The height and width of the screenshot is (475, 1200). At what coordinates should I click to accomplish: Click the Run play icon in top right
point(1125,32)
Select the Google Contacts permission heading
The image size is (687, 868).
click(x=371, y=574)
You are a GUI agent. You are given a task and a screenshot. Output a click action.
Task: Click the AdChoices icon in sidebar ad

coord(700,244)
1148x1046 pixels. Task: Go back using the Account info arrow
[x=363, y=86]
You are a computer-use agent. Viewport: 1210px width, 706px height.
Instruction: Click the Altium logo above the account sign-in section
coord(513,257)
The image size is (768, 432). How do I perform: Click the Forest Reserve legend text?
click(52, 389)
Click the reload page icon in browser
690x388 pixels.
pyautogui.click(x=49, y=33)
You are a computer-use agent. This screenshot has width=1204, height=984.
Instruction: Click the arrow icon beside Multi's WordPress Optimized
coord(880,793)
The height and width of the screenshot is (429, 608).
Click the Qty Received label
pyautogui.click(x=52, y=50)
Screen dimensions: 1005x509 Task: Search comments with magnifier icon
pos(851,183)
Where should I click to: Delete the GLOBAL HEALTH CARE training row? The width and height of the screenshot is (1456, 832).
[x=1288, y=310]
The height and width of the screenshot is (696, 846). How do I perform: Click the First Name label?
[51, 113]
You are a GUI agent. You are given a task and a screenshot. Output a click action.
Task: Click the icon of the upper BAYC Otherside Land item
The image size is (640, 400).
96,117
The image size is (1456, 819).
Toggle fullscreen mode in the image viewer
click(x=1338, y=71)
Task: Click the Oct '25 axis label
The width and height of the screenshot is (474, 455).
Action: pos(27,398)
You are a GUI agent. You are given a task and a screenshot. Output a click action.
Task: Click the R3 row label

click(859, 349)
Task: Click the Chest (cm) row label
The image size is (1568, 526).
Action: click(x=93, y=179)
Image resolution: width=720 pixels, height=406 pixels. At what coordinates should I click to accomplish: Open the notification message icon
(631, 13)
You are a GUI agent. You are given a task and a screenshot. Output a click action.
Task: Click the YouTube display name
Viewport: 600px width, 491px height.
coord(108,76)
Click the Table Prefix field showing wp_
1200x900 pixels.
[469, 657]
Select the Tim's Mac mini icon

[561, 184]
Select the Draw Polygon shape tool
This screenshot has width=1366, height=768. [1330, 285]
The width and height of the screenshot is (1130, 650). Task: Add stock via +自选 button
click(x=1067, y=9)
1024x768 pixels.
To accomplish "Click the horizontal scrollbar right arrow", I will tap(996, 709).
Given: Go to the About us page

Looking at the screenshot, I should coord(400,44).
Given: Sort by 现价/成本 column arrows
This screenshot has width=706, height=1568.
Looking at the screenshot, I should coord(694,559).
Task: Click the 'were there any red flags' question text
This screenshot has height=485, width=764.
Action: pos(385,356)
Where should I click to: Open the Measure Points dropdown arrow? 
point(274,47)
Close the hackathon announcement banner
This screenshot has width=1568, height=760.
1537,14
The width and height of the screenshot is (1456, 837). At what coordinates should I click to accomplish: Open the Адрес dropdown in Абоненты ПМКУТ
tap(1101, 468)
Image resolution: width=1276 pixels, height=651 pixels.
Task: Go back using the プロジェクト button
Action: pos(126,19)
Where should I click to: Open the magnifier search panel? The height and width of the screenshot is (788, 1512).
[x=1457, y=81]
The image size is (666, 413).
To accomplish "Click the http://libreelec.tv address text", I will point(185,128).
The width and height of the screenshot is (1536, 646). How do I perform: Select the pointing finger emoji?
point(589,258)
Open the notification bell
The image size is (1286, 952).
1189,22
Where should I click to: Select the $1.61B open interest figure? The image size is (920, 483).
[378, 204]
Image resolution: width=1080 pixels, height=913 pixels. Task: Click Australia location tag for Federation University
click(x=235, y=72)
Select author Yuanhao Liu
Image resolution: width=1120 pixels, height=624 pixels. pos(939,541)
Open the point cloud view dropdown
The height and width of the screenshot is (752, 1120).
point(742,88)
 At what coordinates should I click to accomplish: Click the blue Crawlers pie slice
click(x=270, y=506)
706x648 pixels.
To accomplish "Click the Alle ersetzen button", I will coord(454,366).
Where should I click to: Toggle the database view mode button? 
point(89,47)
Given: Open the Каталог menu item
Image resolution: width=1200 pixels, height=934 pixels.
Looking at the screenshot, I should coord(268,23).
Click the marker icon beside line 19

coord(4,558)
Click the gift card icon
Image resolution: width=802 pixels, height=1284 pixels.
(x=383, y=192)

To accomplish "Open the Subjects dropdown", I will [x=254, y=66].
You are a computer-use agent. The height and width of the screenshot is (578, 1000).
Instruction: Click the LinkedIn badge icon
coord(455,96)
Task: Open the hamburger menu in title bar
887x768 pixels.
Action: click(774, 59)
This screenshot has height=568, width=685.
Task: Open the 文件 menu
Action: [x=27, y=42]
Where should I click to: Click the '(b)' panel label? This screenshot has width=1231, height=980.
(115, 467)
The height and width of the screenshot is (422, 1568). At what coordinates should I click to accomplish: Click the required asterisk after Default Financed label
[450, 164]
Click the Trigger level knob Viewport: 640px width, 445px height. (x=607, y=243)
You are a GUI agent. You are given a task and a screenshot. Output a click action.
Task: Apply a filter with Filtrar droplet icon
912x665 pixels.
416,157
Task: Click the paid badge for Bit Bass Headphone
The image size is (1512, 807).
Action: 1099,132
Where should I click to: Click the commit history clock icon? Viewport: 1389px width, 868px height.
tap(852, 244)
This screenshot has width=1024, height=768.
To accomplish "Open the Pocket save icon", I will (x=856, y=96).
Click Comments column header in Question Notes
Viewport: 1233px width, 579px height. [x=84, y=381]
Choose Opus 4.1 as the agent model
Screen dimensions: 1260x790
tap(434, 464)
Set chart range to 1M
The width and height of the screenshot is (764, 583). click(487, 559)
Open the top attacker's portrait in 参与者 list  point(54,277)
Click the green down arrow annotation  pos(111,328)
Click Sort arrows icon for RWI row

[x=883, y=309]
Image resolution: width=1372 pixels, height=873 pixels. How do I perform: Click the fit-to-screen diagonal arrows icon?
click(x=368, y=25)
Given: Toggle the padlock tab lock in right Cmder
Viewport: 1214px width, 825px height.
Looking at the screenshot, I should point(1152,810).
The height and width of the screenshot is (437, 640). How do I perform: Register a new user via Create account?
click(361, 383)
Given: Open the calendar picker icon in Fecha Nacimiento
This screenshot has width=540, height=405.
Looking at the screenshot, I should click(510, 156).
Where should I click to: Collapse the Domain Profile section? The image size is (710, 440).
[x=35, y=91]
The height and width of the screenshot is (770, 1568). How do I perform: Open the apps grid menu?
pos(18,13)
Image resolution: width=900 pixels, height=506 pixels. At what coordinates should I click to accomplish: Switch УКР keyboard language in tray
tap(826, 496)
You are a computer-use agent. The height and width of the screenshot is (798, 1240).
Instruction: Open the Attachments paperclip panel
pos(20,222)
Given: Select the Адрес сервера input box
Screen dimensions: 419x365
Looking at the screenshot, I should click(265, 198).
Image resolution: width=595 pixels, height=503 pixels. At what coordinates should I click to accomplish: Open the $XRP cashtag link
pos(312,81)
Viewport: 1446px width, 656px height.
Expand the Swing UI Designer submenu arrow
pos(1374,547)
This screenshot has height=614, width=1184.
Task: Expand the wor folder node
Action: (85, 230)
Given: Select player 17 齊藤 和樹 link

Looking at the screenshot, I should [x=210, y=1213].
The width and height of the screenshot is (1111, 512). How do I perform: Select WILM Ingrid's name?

+---+

▶ **EXERCISE AIM**
Restate word for word the entries above from the line with "Toggle fullscreen mode in the image viewer" through the line with "1024x768 pixels.", inclusive, leaving out everything else.

▶ **TASK SOLUTION**
Toggle fullscreen mode in the image viewer
click(x=1338, y=71)
Task: Click the Oct '25 axis label
The width and height of the screenshot is (474, 455).
Action: pos(27,398)
You are a GUI agent. You are given a task and a screenshot. Output a click action.
Task: Click the R3 row label

click(859, 349)
Task: Click the Chest (cm) row label
The image size is (1568, 526).
Action: click(x=93, y=179)
Image resolution: width=720 pixels, height=406 pixels. At what coordinates should I click to accomplish: Open the notification message icon
(631, 13)
You are a GUI agent. You are given a task and a screenshot. Output a click action.
Task: Click the YouTube display name
Viewport: 600px width, 491px height.
coord(108,76)
Click the Table Prefix field showing wp_
1200x900 pixels.
[469, 657]
Select the Tim's Mac mini icon

[561, 184]
Select the Draw Polygon shape tool
This screenshot has width=1366, height=768. [1330, 285]
The width and height of the screenshot is (1130, 650). Task: Add stock via +自选 button
click(x=1067, y=9)
1024x768 pixels.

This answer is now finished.